A large number of common and rare genetic variants in hemostasis were identified in the past thanks to modern high-throughput genotyping and sequencing approaches that deciphered the human genome. Some of these variants are associated with altered phenotype and, hence, are accessible from public disease database repositories such as ClinVar [3] and Online Mendelian Inheritance in Man (OMIM) [4]. However, the majority of genetic studies reporting such variants were performed in populations of European descent [5] and therefore lack the diversity required to represent global human populations. It has been speculated that researchers in rich western countries often favor the use of existing and homogenous cohorts to avoid too many confounding variables associated with the study population, resulting in lack of representation from other populations [6]. One study investigating the ethnic diversity of clinically relevant DNA variants reported on ClinVar recently found that the majority of information found in the database is from European-ancestry individuals [7]. The extent of under-representation of non-European populations pertaining to the hemostatic gene variants included in different commercial SNP arrays, or stored in ClinVar is unclear.
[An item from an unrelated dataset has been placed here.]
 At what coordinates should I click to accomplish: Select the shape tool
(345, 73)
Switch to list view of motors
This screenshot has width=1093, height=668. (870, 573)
In addition, large-scale genome sequencing ventures such as the 1000 genomes project [8] and the Genome Aggregation Database [9] lack data for many ethnolinguistic populations in the world, particularly in Africa where most of the human genetic diversity is found. For instance, only 7 out of 26 populations included in the 1000 genomes project represent Africans, and all but 1 of these 7 African populations have ancestry in West Africa [10]. The purpose of this study was to conduct a cross-ethnic examination of common hemostatic gene variants to estimate the degree of mentioned asymmetric representation of global populations.

Methods

Populations and datasets

Fourteen populations were included in the analyses: African (Somali in Northeastern Somalia [SOM], Luhya in Webuye, Kenya [LWK], and Yoruba in Ibadan, Nigeria [YRI]), African Americans in Southwest USA (ASW), ad-mixed American (Mexican Ancestry in Los Angeles, CA, USA [MXL] and their super-population admixed Americans [AMR]), East Asian (Han Chinese in Beijing, China [CHB], Japanese in Tokyo, Japan [JPT], and their super-population EAS), European (Northern Europeans from Utah [CEU], Toscani in Italy [TSI], and their super-population EUR), South Asian (Gujarati Indians in Houston, Texas, USA [GIH] and their super-population SAS). Except for Somalis (n = 95), genotype data were accessible from the 1000 Genomes Project (n = 4973) [8]. For the SOM population, data were available from our previous study [11] as mentioned above. In the major part of this study, since African populations host the largest human genetic variation, two geographically and ethnolinguistically distant African populations (YRI and SOM) were included in the study whereas all other non-African populations represented continental or sub-continental populations (AMR, EAS, EUR, and SAS) respectively.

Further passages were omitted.